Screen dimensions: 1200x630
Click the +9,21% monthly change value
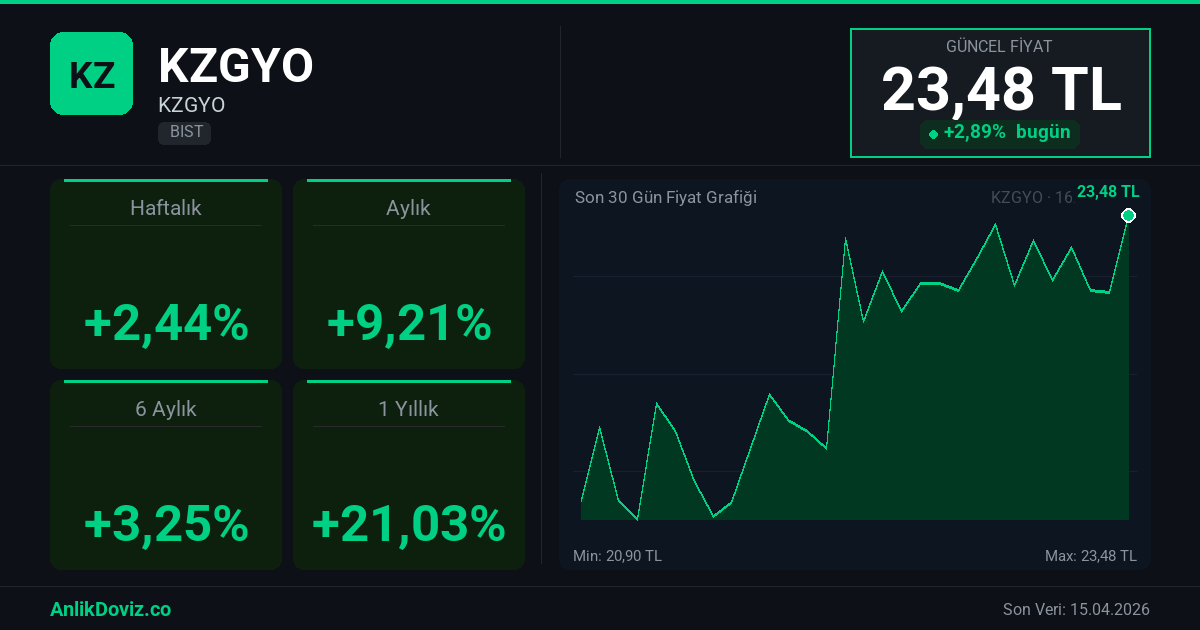click(x=408, y=323)
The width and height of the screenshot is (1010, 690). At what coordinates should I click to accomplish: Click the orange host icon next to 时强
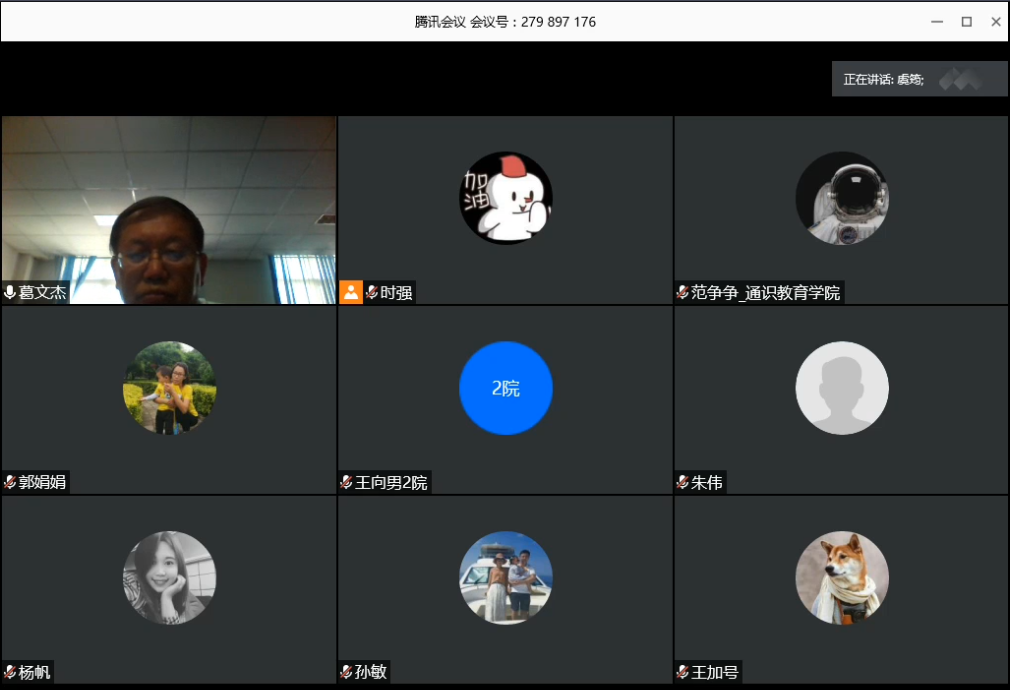[x=351, y=292]
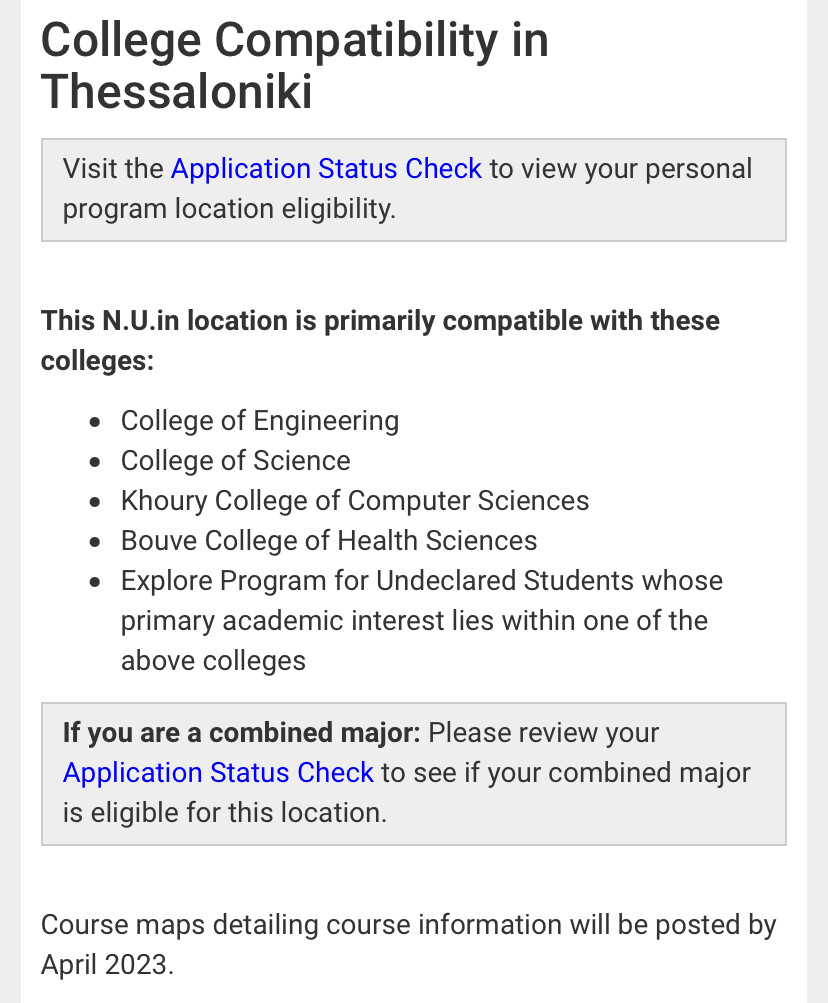
Task: Open Application Status Check link in combined major note
Action: click(218, 772)
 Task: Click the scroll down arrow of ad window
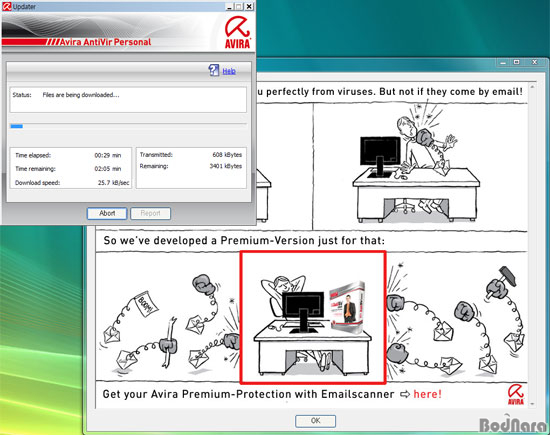[x=532, y=404]
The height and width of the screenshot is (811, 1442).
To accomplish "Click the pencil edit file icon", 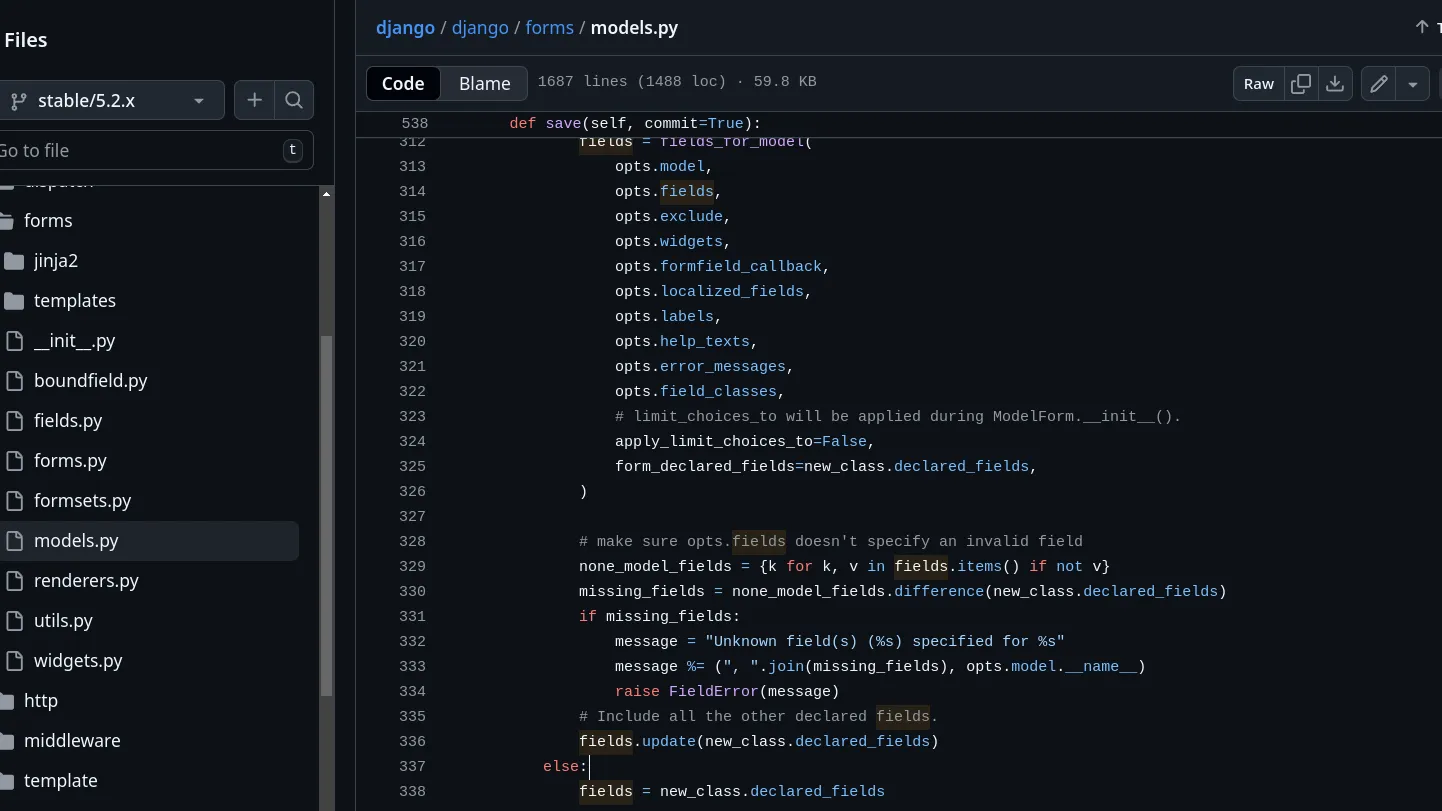I will pos(1379,84).

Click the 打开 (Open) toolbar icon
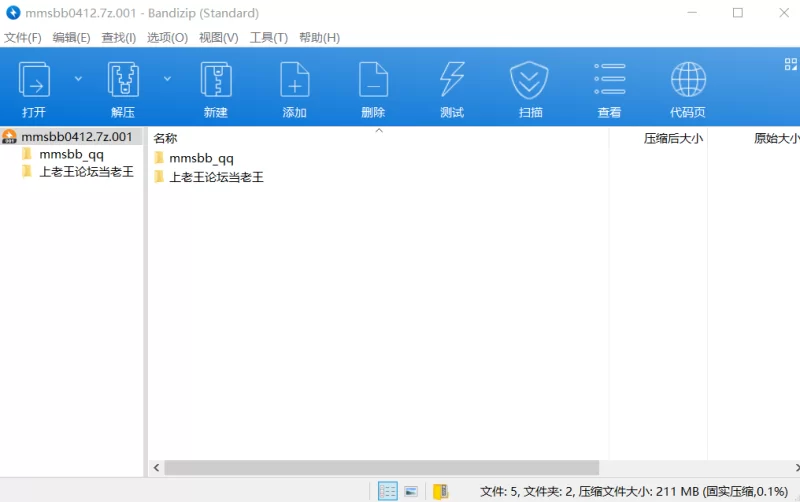tap(34, 80)
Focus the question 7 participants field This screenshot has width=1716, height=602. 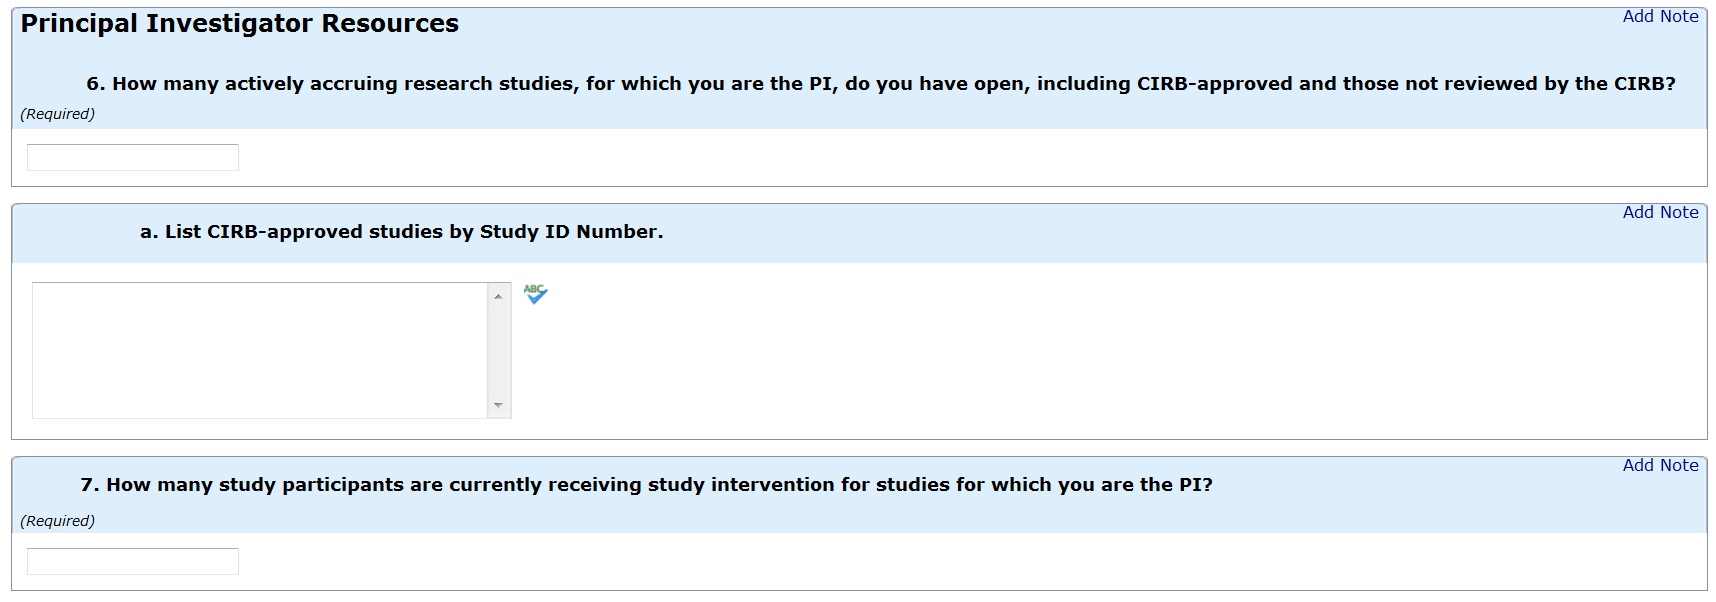[133, 561]
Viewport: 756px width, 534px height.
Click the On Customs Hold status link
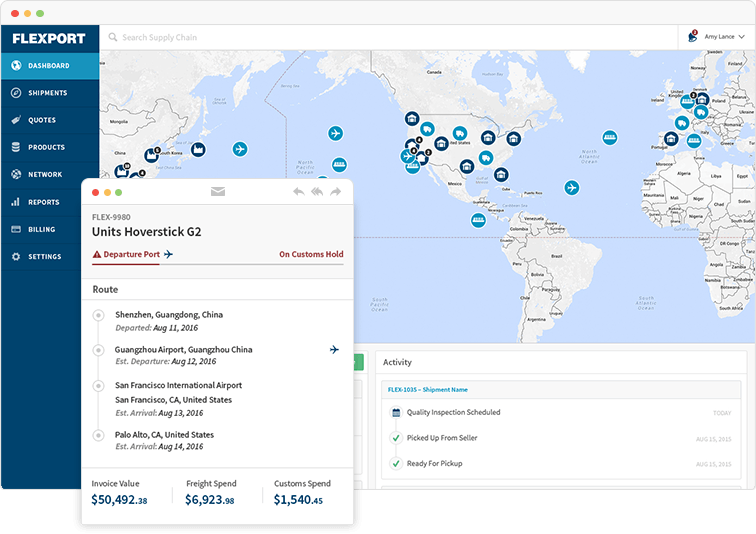pos(311,254)
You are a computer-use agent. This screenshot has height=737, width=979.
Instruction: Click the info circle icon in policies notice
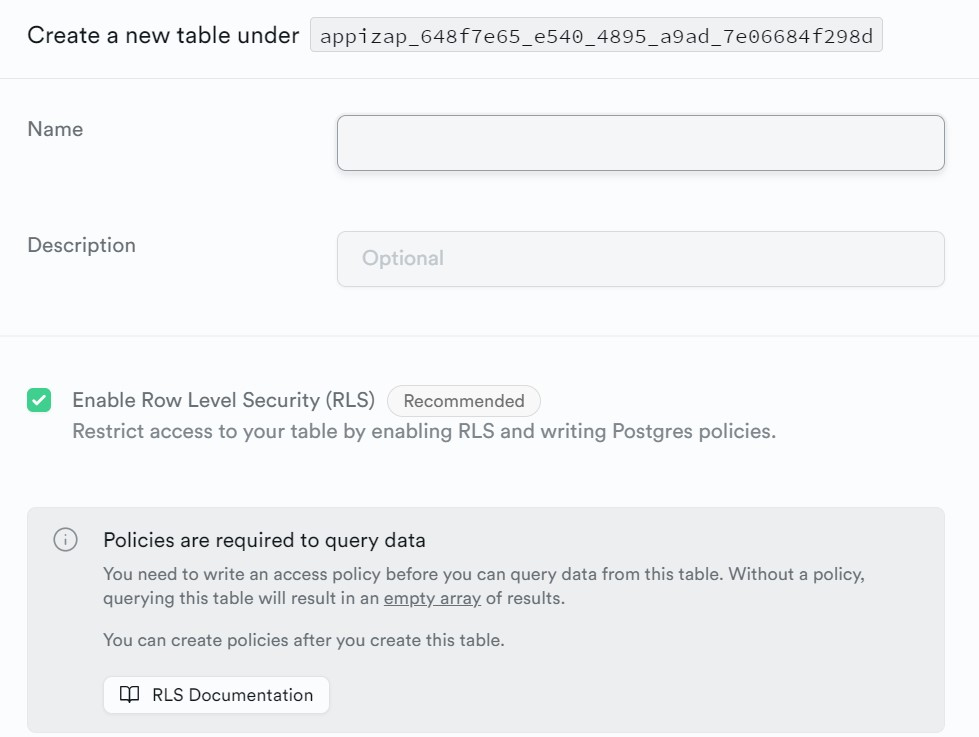[x=66, y=540]
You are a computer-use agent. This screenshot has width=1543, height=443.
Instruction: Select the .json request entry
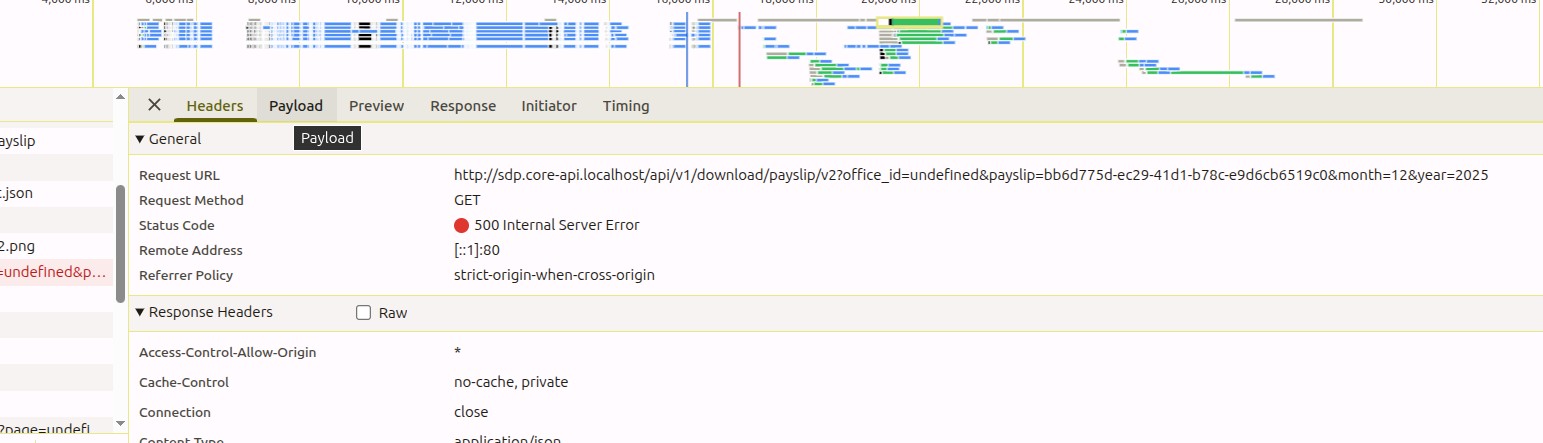56,193
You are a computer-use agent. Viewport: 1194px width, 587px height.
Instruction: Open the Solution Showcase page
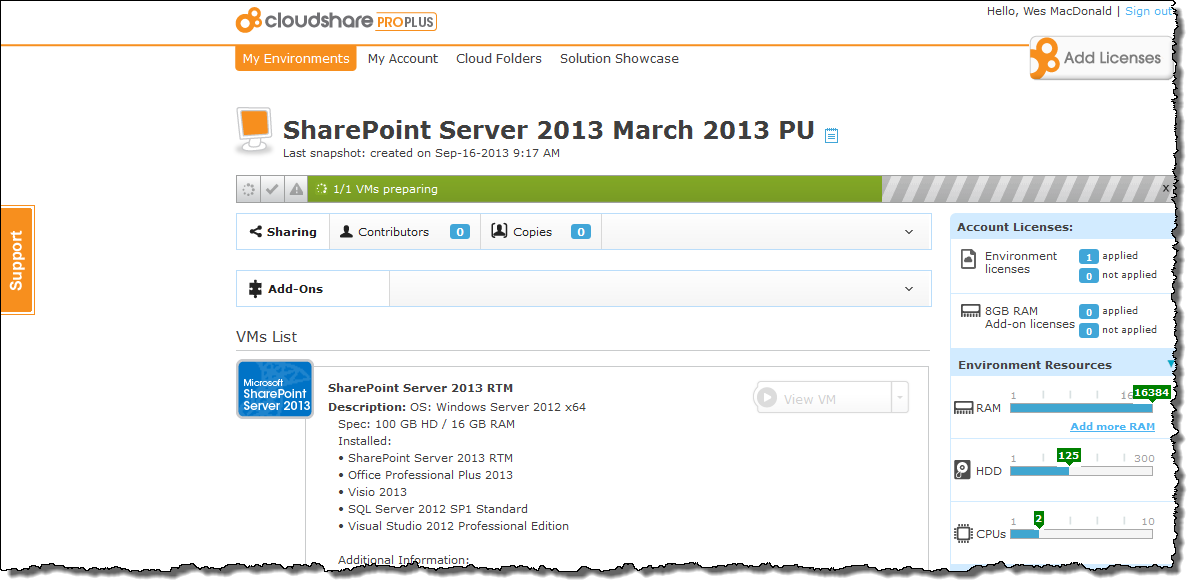point(619,59)
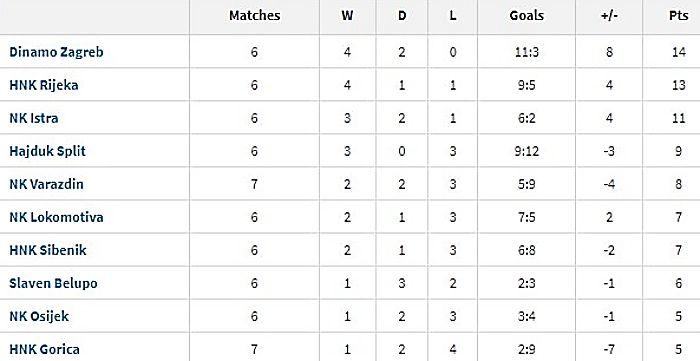The height and width of the screenshot is (361, 700).
Task: Select Hajduk Split's 9:12 goals cell
Action: pos(527,151)
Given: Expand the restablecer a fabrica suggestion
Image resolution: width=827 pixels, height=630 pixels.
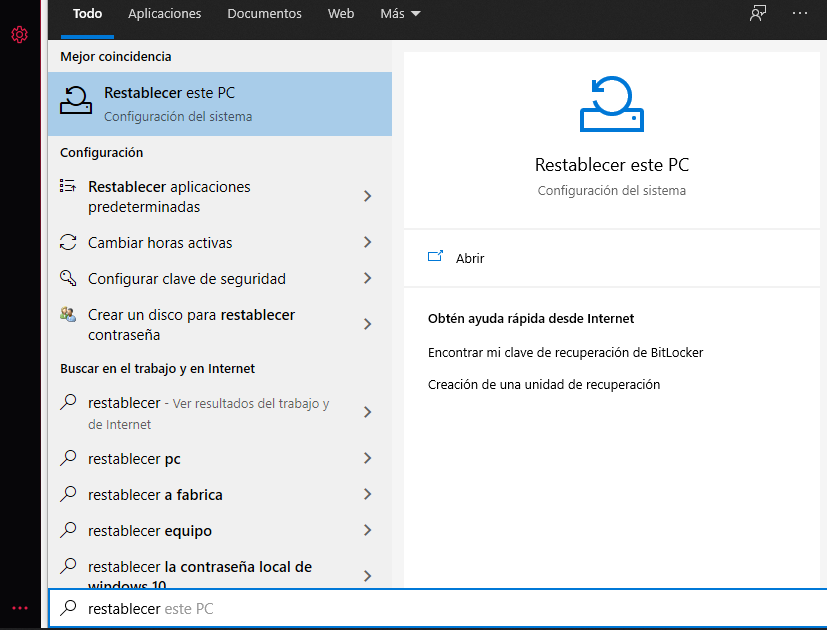Looking at the screenshot, I should coord(368,494).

▬▬▬▬▬▬▬▬▬▬

What you should do
Return all lines in the entries above that carry the word "agent".

Problem solution
You are a computer-use agent. This screenshot has height=737, width=979.
You are a computer-use agent. This screenshot has width=1543, height=443.
You are a computer-use agent. Viewport: 1194px width, 587px height.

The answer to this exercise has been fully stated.